Fachkräftemangel in der Pflege: zwischen 280.000 und 690.000 fehlenden Kräften liegt eine Entscheidung

Der Fachkräftemangel in der Pflege hat eine Zahl, die alles sagt — und eine Spanne, die noch mehr sagt: Das Statistische Bundesamt rechnet bis 2049 mit 280.000 bis 690.000 fehlenden Pflegekräften. Die Spanne ist kein Messfehler — sie ist der Unterschied zwischen zwei Szenarien. Und was diese Szenarien trennt, entscheidet sich nicht in Berlin, sondern in den Einrichtungen: bei Verweildauer, Arbeitszeit und der Frage, wie viele Pflegekräfte im Beruf bleiben.

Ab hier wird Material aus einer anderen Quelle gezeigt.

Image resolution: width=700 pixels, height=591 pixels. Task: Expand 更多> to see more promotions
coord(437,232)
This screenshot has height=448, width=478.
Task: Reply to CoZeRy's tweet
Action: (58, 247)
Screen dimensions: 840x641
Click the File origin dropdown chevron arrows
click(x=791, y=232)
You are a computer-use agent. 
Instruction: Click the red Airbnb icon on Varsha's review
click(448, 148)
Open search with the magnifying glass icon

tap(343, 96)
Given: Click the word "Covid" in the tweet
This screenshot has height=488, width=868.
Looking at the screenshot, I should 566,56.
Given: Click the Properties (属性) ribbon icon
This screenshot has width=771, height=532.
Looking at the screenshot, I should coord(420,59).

Aktualisiert am 20. August 2026 · 9 Minuten Lesezeit

Pflegekraft bei der Versorgung eines Patienten

Fachkräftemangel in der Pflege: die Zahlen bis 2049

Der Bedarf an erwerbstätigen Pflegekräften steigt laut Statistischem Bundesamt von 1,62 Millionen im Jahr 2019 um rund ein Drittel auf 2,15 Millionen im Jahr 2049. Je nach Szenario fehlen dann 280.000 oder 690.000 Pflegekräfte.

280.000
fehlende Pflegekräfte bis 2049 in der Trend-Variante
Quelle: Statistisches Bundesamt, Pflegekräftevorausberechnung
690.000
fehlende Pflegekräfte bis 2049 in der Status-quo-Variante
Quelle: Statistisches Bundesamt
+33 %
Bedarfsanstieg von 1,62 Mio. (2019) auf 2,15 Mio. Pflegekräfte (2049)
Quelle: Statistisches Bundesamt
1,46 Mio.
Pflegekräfte blieben 2049 übrig, wenn sich außer der Demografie nichts ändert
Quelle: Statistisches Bundesamt, Status-quo-Variante

Die Bundesagentur für Arbeit führt Pflege- und Gesundheitsberufe in ihrer Engpassanalyse an erster Stelle der betroffenen Bereiche. Insgesamt gelten 163 von rund 1.200 bewerteten Berufsgattungen als Engpassberufe.

Und der Trend läuft auch dann weiter, wenn die Konjunktur schwächelt. Das IW Köln beschreibt für 2026 ein gespaltenes Bild: Entspannung in konjunkturabhängigen Bereichen, weiter wachsende Engpässe in Pflege, Erziehung und Sozialberufen. In der Kinderbetreuung war zuletzt fast jede zweite offene Stelle rechnerisch nicht besetzbar, in der Sozialarbeit rund 60 Prozent.

Für eine Einrichtung heißt das: Auf eine Marktentspannung zu warten, ist keine Strategie. Der Pflegearbeitsmarkt folgt der Demografie, nicht dem Auftragseingang.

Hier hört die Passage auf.